Makes sense. But I do support the practice of supporting art. And I would very much like to be supported for finding art.

All that as a backdrop to my walk through the campus this morning. So much of what is here shouts ART!




If you take pictures of art, are you contributing to its creation? Or just supporting it?

The last photo is from the newly renovated Yale University Art Gallery (a modernist building that is as old as I am). The permanent collection here is mind boggling.

A warm warm day, much of it spent walking through art, thinking about art, wishing there was more time for participating actively in its creation.


Friday, May 25, 2007

from New Haven: done

I would say an eight-year relationship is pretty hefty, wouldn’t you? It gives you time to make friends and get bored a little. You develop a history.

My relationship with New Haven has been eight years and now it’s time to call it quits. I’m bowing out.
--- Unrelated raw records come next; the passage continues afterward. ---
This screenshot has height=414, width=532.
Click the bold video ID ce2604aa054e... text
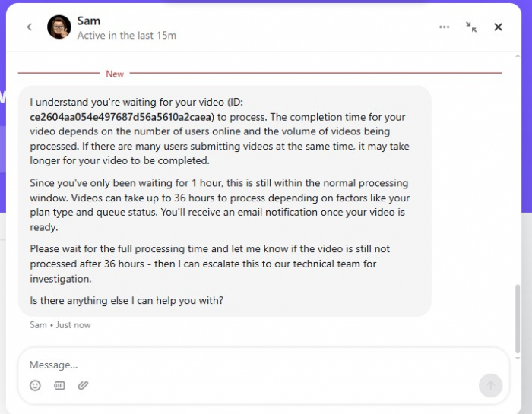[x=120, y=117]
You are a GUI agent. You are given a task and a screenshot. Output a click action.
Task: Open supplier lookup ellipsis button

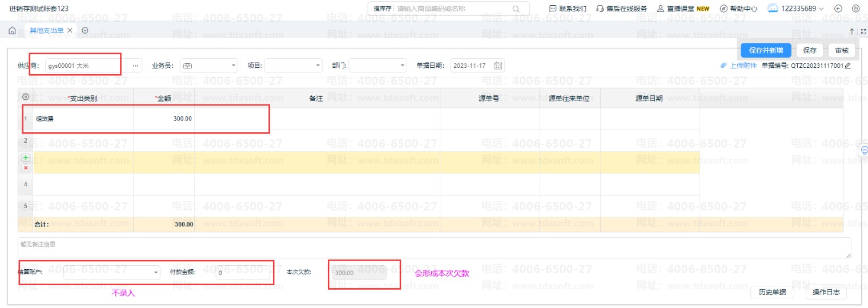[135, 66]
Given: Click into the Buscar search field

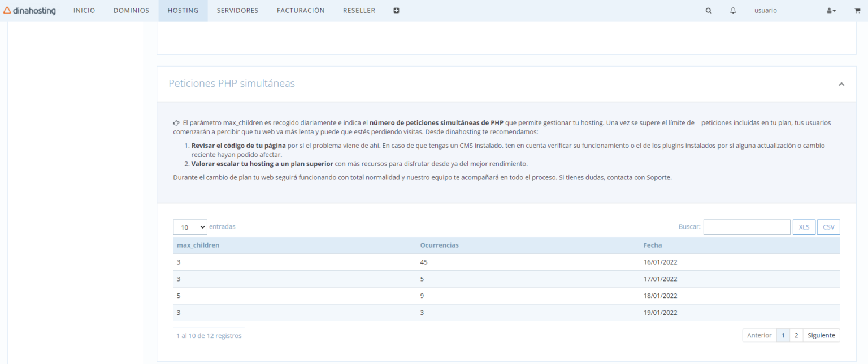Looking at the screenshot, I should click(747, 227).
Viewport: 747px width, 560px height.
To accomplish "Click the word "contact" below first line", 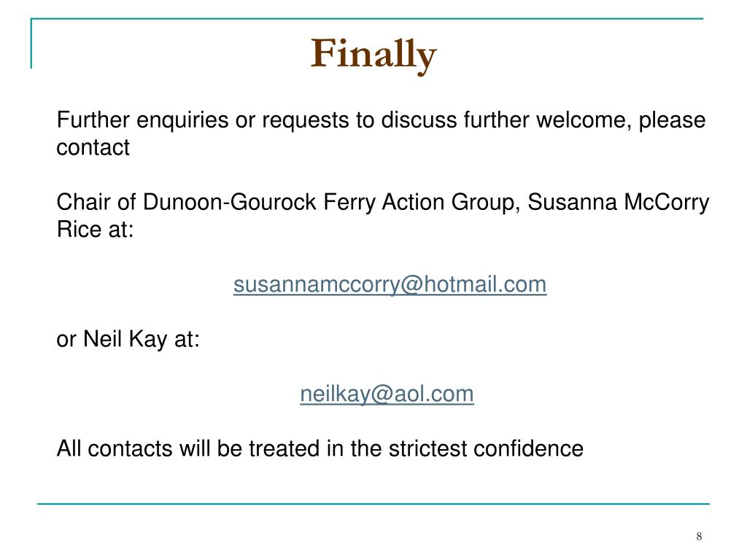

I hated you when I first saw you. Drab, I thought. But you wooed me. That dinner on the cold rainy March day! I still remember it.

I’m into ratings. I rate your food as awesome. From the pizza to the ethnic beauties – I’ve eaten Ethiopian, South American, North American, Indian, Malaysian, Spanish -- ohhh, I’m having regrets! This is not good!

The reality is that I came here only because my daughters made this their home. Good old daughters. Quirky daughters. New Haven??? It wasn’t meant to last. Now, one has chosen DC, the other is heading west to PA in CA – stay put already, so I can get bored again!

Okay, I haven’t always been bored in New Haven. I have cried here at the various events that I have attended. I have cried when I have left daughters behind and headed home.

And, I have acted stupidly here. Never more stupidly than on the night of September 1st, 2005. The Hot Tomato's bar. Those in the know will nod their heads sagely. Yep, she was an ass then. You are right. I cannot sing je ne regrette rien since that day.

But mostly, it has been a place where my family assembles every now and then. Solid love. And, memories of physical toil (the moving in, the moving out). And mental anguish (did anyone read the New Yorker bit this week about college being one big ride on the anxiety train?).

So, it’s my final visit here.

New Haven. Such a place. Wonderful to be back, this one last time. [I’m staying away from Hot Tomato's.]


Thursday, May 24, 2007

a birth, a graduation and errands

Tomorrow, I’m off to watch a college graduation. Of the youngest one. Yep, I’m that old.

I can’t pay attention to age implications. I am just so… dazed. A college graduation of your youngest is one of those moments you cannot even imagine as you’re trying to get her out of the womb.

Kid, you made it out. You’re good now.

A sudden reconfiguration of schedules has created absolute chaos here, on Ocean. Our family will be there, cheering her, yes, that was set four years ago. We assumed she would graduate. [And guess, what, we will be celebrating law and grad degrees for her sister, same time, same place. Oh, the champagne that all this warrants!] But after the celebrations? We have decided on a road trip of sorts, as she and I will rumble along from the east to the Midwest and then, later in the summer, from the Midwest to the Pacific coast.

In the months between, there’s much ocean and continent crossing and, let’s not forget, there’s teaching, grading and all the other incidentals of work.

And a move.

Am I crazy?

And yet, if you hung with me today, you’d think this was just one of those ordinary, laid-back, late spring days.

I called my traveling companion of the velo trip.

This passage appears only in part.